I am going to try and attach a pic of our little guy. The last ones I have were when we went to meet him for the first time when he was just about six weeks old.

I look forward to being more active now that we're going to finally bring our little guy home. I look forward to "meeting" all of you. 
I love seeing all of your pictures too


----------



## whimsy (Apr 3, 2010)

Welcome!! aww....What a sweet little baby you are getting!! It really is a fun and exciting time bringing them home...looking forward to more pictures and watching him grow.


----------



## TilliesMom (Sep 30, 2010)

awwwwwwww, ADORABLE! such a little guy!!!
Congratulations and we look forward to more PICTURES and stories of Quincy's adventures!!


----------



## mct (May 9, 2012)

Congrats!! We have only had our Comet home for a week and a half and can only offer the advice of - get your sleep NOW!! LoL. The first couple of days are fun but exhausting!! Hope everything goes well!!


----------



## mamacjt (Aug 23, 2011)

Awww.......he is adorable! Welcome!


----------



## davetgabby (Dec 29, 2007)

Welcome Dory. Don't be shy, I bet you're excited. He's a looker for sure.


----------



## ShirleyH (Sep 13, 2009)

Dory, welcome! Don't be nervous--he's going to fit right in. Quincy is just beautiful.


Keeper's Mom (Shirley H)


----------



## HavaneseSoon (Nov 4, 2008)

Welcome to your new way of life, full of joy and laughter. Looking forward to all your pictures and fun times and the other times too.


----------



## misstray (Feb 6, 2011)

Congratulations! You must be so excited!! He's a cutie for sure!


----------



## emichel (May 3, 2012)

Hi there -- our puppies are just about the same age, as Benjamin is now 10 1/2 weeks old. I just got him a week and a half ago, and it has been amazing! It is so much work, and so much fun! -- Eileen


----------



## morriscsps (Aug 17, 2010)

Awww! He has the cutest eyebrows!


----------



## krandall (Jun 11, 2009)

Just adorable! Welcome!


----------



## Becky Chittenden (Feb 4, 2009)

welcome Dory and Quincy!


----------



## wendylee (May 28, 2012)

Congratulations, what a cutie.


----------



## Sparkle (May 17, 2012)

Quincy is sure a handsome little guy! Love that face. If you've been reading this forum, then you already know there are several of us that have just gotten puppies, or are getting them this weekend. Hey, we should form a group!

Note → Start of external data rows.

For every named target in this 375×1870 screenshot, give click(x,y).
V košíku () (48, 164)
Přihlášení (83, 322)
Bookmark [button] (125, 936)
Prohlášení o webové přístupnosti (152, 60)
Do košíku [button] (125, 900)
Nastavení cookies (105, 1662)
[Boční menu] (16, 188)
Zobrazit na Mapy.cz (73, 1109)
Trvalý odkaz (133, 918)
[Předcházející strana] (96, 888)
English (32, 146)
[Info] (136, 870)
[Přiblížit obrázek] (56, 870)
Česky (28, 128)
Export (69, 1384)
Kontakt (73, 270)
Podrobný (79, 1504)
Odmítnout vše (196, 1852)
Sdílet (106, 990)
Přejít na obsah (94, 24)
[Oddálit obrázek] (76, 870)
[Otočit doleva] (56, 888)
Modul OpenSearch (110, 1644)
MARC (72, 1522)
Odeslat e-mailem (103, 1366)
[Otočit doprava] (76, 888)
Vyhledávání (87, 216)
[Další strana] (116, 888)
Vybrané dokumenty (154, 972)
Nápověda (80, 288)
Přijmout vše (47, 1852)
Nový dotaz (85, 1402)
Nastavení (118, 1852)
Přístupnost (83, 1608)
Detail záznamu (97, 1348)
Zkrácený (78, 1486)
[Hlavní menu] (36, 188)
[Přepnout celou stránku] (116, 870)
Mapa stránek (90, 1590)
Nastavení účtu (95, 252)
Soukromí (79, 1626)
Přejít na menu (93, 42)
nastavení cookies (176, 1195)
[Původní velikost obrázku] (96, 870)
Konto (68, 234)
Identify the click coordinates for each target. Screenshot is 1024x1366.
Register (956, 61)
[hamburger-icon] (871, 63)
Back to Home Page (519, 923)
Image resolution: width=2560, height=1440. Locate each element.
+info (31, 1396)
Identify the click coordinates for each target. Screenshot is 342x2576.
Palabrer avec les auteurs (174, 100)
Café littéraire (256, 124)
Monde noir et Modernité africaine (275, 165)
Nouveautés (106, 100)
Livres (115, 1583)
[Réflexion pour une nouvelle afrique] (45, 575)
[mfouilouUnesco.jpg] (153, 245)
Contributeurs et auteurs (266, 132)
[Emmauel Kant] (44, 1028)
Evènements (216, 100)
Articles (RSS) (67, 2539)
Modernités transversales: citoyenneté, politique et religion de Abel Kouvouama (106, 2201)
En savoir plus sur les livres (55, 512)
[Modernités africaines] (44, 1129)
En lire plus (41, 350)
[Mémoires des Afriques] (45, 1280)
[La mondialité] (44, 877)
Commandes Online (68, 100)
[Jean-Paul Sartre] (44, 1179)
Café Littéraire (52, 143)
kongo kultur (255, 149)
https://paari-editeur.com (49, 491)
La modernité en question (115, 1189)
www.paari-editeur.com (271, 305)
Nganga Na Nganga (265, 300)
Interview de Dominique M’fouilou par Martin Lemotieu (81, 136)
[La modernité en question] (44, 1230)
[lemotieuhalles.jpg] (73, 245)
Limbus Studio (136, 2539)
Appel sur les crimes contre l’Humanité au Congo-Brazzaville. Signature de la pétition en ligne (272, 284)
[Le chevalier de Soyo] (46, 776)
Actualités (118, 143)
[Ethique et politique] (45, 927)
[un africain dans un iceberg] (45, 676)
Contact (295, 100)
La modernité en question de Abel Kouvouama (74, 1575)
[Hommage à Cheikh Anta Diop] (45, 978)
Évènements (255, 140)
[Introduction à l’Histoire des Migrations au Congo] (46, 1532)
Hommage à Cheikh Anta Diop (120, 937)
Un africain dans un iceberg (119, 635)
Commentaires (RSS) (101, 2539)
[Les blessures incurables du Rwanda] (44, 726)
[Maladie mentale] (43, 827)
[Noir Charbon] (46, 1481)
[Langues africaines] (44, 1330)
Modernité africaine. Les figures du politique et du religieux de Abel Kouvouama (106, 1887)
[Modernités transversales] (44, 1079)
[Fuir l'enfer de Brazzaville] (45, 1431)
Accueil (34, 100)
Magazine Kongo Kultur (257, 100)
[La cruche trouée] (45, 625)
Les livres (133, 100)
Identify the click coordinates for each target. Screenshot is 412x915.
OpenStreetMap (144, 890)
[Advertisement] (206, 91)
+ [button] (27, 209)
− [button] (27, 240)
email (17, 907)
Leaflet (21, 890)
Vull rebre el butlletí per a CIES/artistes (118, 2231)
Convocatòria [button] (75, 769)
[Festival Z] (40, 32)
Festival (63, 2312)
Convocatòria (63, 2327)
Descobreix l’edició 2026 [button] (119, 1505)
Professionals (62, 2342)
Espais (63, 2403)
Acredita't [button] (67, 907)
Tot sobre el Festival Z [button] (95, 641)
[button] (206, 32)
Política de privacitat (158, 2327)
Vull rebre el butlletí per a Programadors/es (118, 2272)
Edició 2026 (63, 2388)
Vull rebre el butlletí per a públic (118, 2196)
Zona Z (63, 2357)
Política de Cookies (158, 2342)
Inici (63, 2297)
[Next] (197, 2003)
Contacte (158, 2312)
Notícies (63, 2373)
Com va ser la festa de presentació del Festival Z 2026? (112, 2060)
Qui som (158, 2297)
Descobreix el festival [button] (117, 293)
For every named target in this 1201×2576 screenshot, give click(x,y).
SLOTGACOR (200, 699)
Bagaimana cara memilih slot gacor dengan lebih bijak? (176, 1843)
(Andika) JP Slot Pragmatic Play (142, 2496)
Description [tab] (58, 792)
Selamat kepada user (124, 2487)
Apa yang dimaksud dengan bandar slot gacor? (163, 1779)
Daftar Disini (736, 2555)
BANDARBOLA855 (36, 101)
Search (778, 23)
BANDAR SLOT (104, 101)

I can only speak for myself, but this week has been one of the best I've had in a long time! DH & I are empty-nesters, and the closest thing I can compare is having a baby that's just learned to crawl or walk. You know how they can just get somewhere so fast? And you blink & they're gone? If Kallie's not in her ex-pen, we tag team. "I have to do this - can you watch her for a few minutes?" Or "you go ahead & take your shower & I'll play with her." A fulltime job just keeping up with Kallie. She's really good, but we keep her in our sight every moment she's out of the pen. But we've laughed more this week since we got her (last Sat) than we have in a long time! She has just brought so much joy into our lives. I'm sure you're going to feel the same when little Quincy comes home. Congrats!


----------



## TilliesMom (Sep 30, 2010)

awwwww, Kallie's mom ... I fondly remember those days, "Can someone watch Tillie, I need to PEE!!!" ound: it'll be gone in a flash... take LOTS of pictures!!!


----------



## The Laughing Magpie (Aug 20, 2009)

Welcome!!! Can't wait to see more of your baby.


----------



## lise (Sep 1, 2006)

Hi Dory, fancy meeting you here!:wink:


----------



## Dory (Jan 4, 2012)

Thank you so much for the warm welcome :biggrin1: Just one more sleep and we'll have our furbaby.
I know I'm a little biased, but I do think that Quincy is very handsome  Love his markings and I can't wait to see how his coat develops over time. 
My husband and I are also empty-nesters with our kids/grandkids living in another state. They aren't too far away, so we are able to drive to see them several times a year. I am crossing my fingers that Q will be a good passenger and not get carsick. The breeder said that he's done well on his trips to the vet with her so far, so I'm hoping the good luck continues.
I will definitely post more pictures when we get him home. The batteries are charging now :whoo:


----------



## Eddie (Feb 11, 2012)

*Welcome to you and your new baby, what a doll *


----------



## Dory (Jan 4, 2012)

lise said:


> Hi Dory, fancy meeting you here!:wink:


Hi, Lise! :dance:


----------



## TilliesMom (Sep 30, 2010)

are you girls getting litter mates by any chance!??


----------



## Carefulove (Mar 20, 2009)

How very cute! Welcome to the forum. Make sure you post tons of pics when Quincy is home!!!


----------



## Dory (Jan 4, 2012)

TilliesMom said:


> are you girls getting litter mates by any chance!??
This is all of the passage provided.